This unique cell was formally called a "capture capacitor." The capture capacitor is essentially an electrolytic cell. It is actually an electrolytic cell with two dissimilar metal plates. The electrolyte does not react chemically with the plates. The principle of my capture capacitor is similar to what is being called a 'super' or 'ultra capacitor'. However, I must point out that my capture capacitor functions on a different principle than what is being used as an industry standard today. * This statement was revised on January 13, 2003.

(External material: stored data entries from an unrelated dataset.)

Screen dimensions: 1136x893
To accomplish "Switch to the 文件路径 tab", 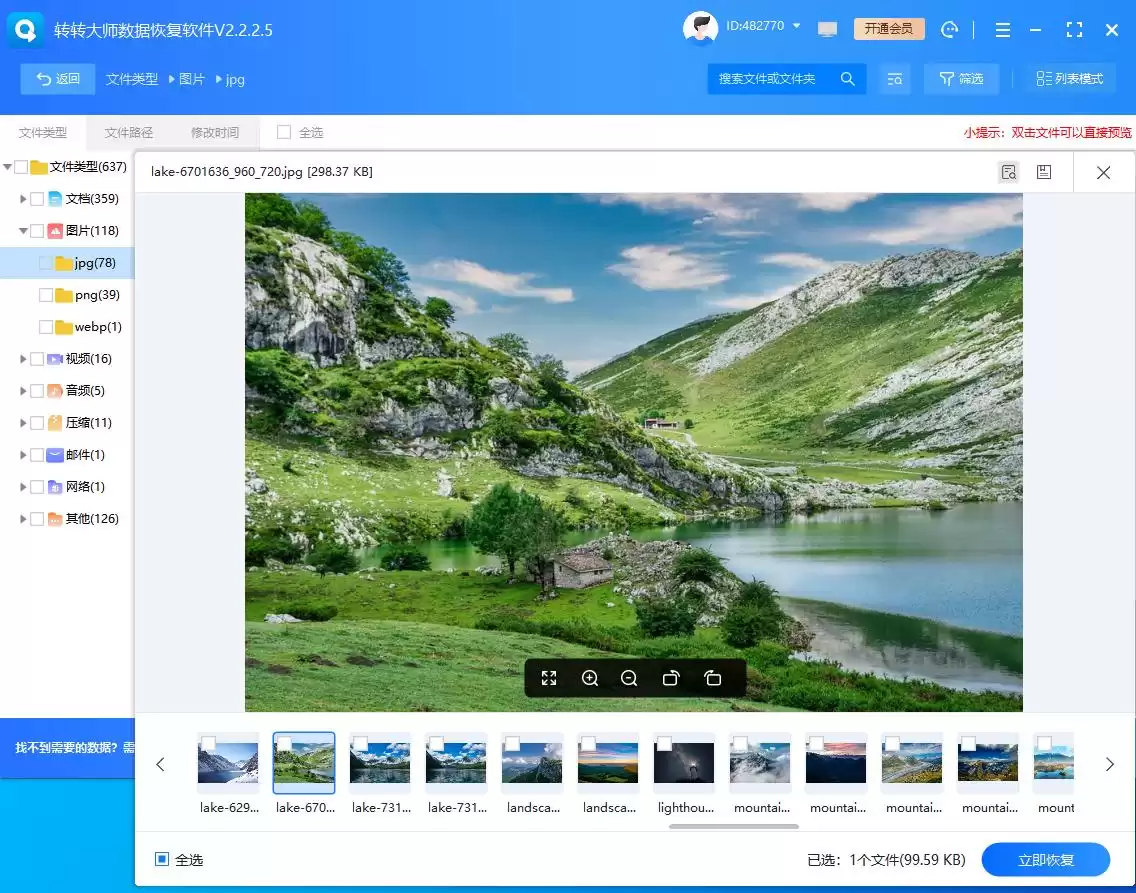I will pos(129,133).
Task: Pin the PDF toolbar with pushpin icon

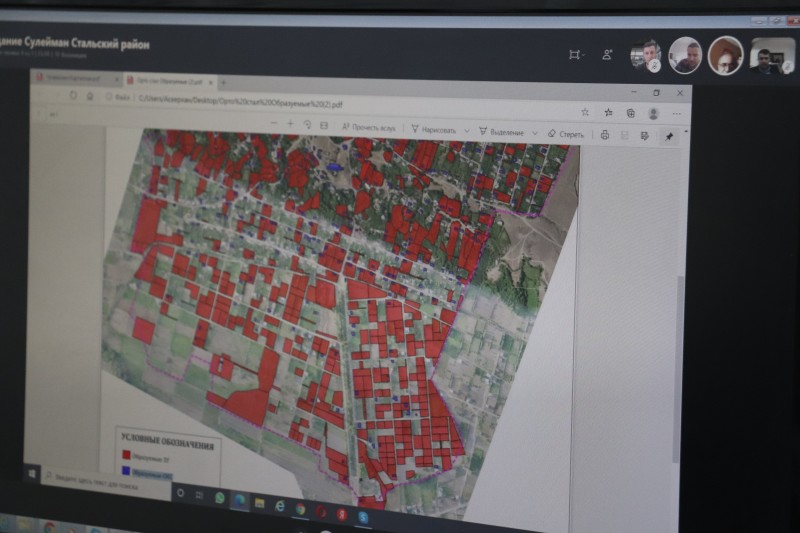Action: click(669, 136)
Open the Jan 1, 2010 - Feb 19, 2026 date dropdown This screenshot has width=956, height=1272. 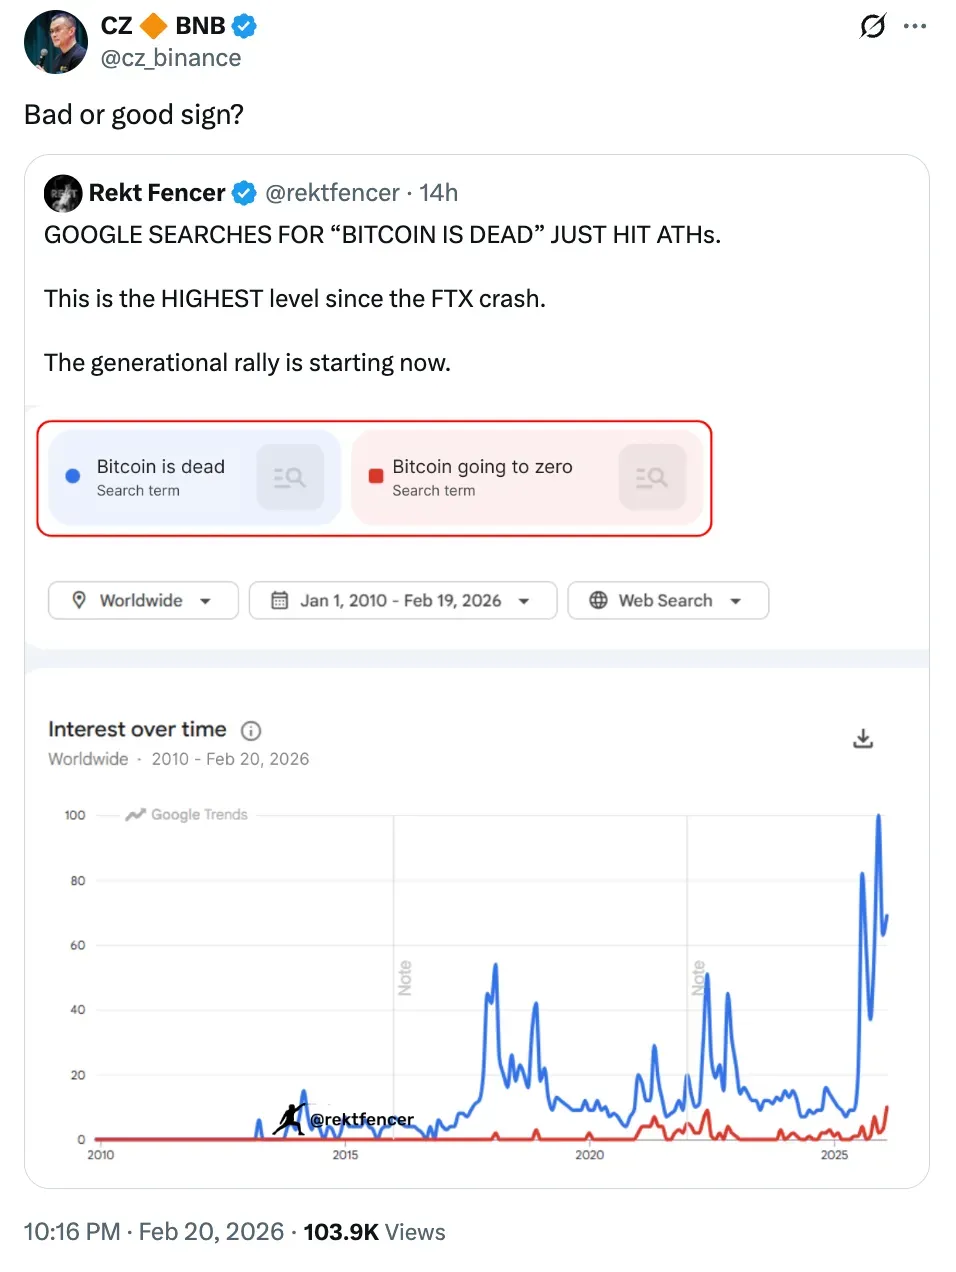[x=524, y=600]
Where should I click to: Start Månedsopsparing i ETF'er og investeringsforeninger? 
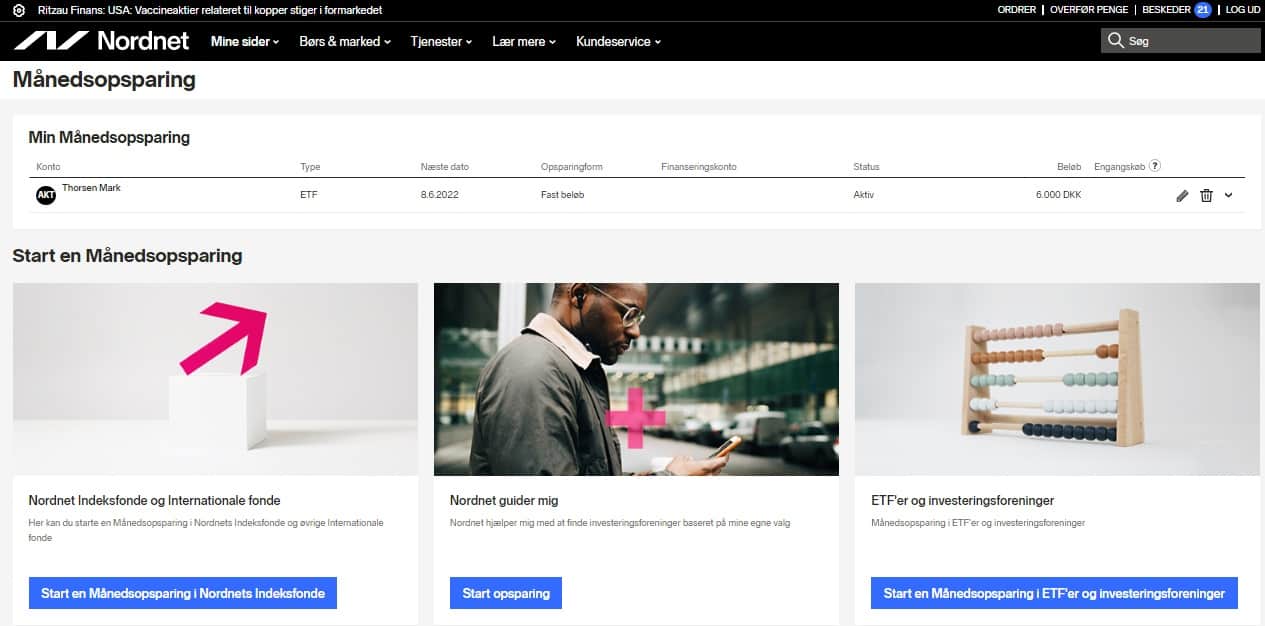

Second generation capture capacitors contained small amounts of radioactive material doped into an air-cathode material. This would generate ozone at the surface. The ozone then reacts with water molecules in the electrolyte forming hydroxyl (OH-) ions and hydrogen peroxide. This greatly increases the capacity of the cell.
Third generation capture capacitors now include electrostatic methods to ionize diatomic hydrogen gas on the anode plate. The ionized hydrogen molecule reacts with water molecules forming hydrated hydrogen ions (H3O+). The fundamental principle has been publicly demonstrated by Bruce A. Perreault as early as 1997 and advanced applications are now currently under development in his laboratory. His unique discovery demonstrates how hydrogen atoms can be safely stored in water without the risk of explosion.
ICC technology can easily be mass produced and can be scaled to satisfy any power usage needs. It has a long life expectancy, and its price will be very competitive when compared with contemporary technologies. The attributes of the ICC are just what is needed in lap-top computers, boats, campers, cell phones, and thousands of other applications.
Ion Assisted Fuel Cell - Operating Chemistry
As oxygen (O3) enters the cathode of a cell, it is absorbed. These (O3) molecules react with the water molecules in the electrolyte that is typically KOH + H2O, resulting in negatively charged hydroxyl (OH-) ions. In this process the cathode loses electrons and becomes positively charged.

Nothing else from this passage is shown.